The first was a systematic review and meta-analysis of sleep surgery literature1 and subsequent clinical practical guidelines2. The guidelines focus on whether or not surgical referral should be discussed in adult patients in varying scenarios. This differs from previous AASM guidelines, and deliberately avoids recommendation on specific procedure but looks at the body of evidence in regards to surgery as a whole. The guidelines acknowledge that the scenario where surgery may option for treatment is common and that the assessment and discussion around surgery can only be provided by the surgeon offering the treatment. Evidence for bariatric surgery was also included. Clinic-based procedures were excluded, as they are primarily aimed at patients with snoring without OSA. Strict inclusion criteria were defined a priori: of the 3230 articles identified through literature searches, 247 papers were included for analysis, including 6 RCTs. RCT data was analysed separately from observational data but were combined to form four recommendations, that were assigned either “strong” or “conditional”.


These recommendations were:


1. Clinicians discuss referral to a sleep surgeon with adults with OSA and BMI<40 kg/m2 who are intolerant or unaccepting of PAP as part of a patient-oriented discussion of alternative treatment options. (STRONG). Quality of evidence: LOW.

2. Clinicians discuss referral to a bariatric surgeon with adults with OSA and obesity (class II/III, BMI ≥35 kg/m2) who are intolerant or unaccepting of PAP as part of a patient-oriented discussion of alternative treatment options. (STRONG). Quality of evidence: MODERATE.

3. Clinicians discuss referral to a sleep surgeon with adults with OSA, BMI<40, and persistent inadequate PAP adherence due to pressure-related side effects as part of a patient-oriented discussion of adjunctive or alternative treatment options. (CONDITIONAL). Quality of evidence: VERY LOW

4. Clinicians recommend PAP as initial therapy for adults with OSA and a major upper airway anatomic abnormality prior to consideration of referral for upper airway surgery. (CONDITIONAL). Quality of evidence: LOW.

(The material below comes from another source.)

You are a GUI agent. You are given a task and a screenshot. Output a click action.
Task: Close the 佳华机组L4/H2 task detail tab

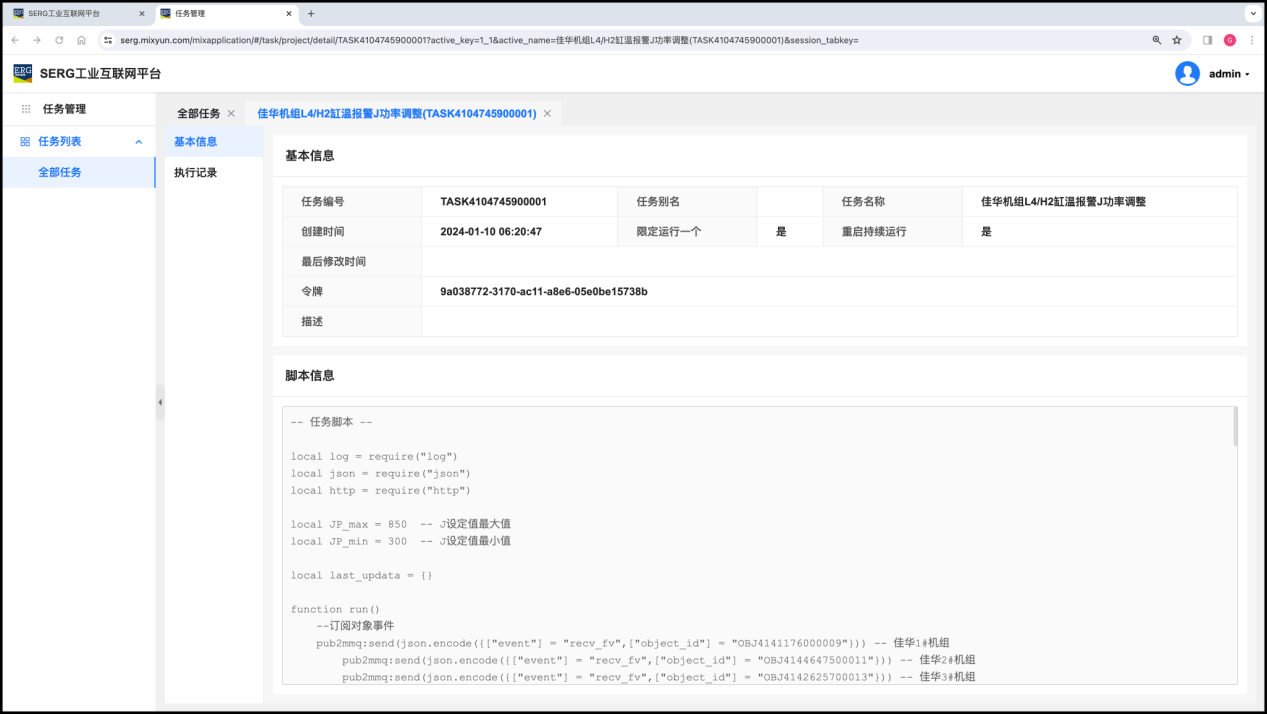547,114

It should be noted that these recommendations generally came with caveats, i.e. for recommendation 1, patients with a BMI >40 kg/m2 can still be considered for referral if deemed appropriate by the treating clinician. Although the evidence for non-bariatric surgery was low or very low, the quality of evidence was higher when looking at RCT data. It is also important to understand that the results were a mixture of papers published over a long timeline, involved the spectrum of sleep surgery procedures and most were observational in nature. This was required by nature of the guideline’s aims. However, the paper formalises the evidence of something that we as surgeons have long suspected. That surgery is an important arm in the treatment of patient with OSA and clinicians treating OSA should consider surgical referral in the appropriate patient, especially if they have failed conservative treatment measures.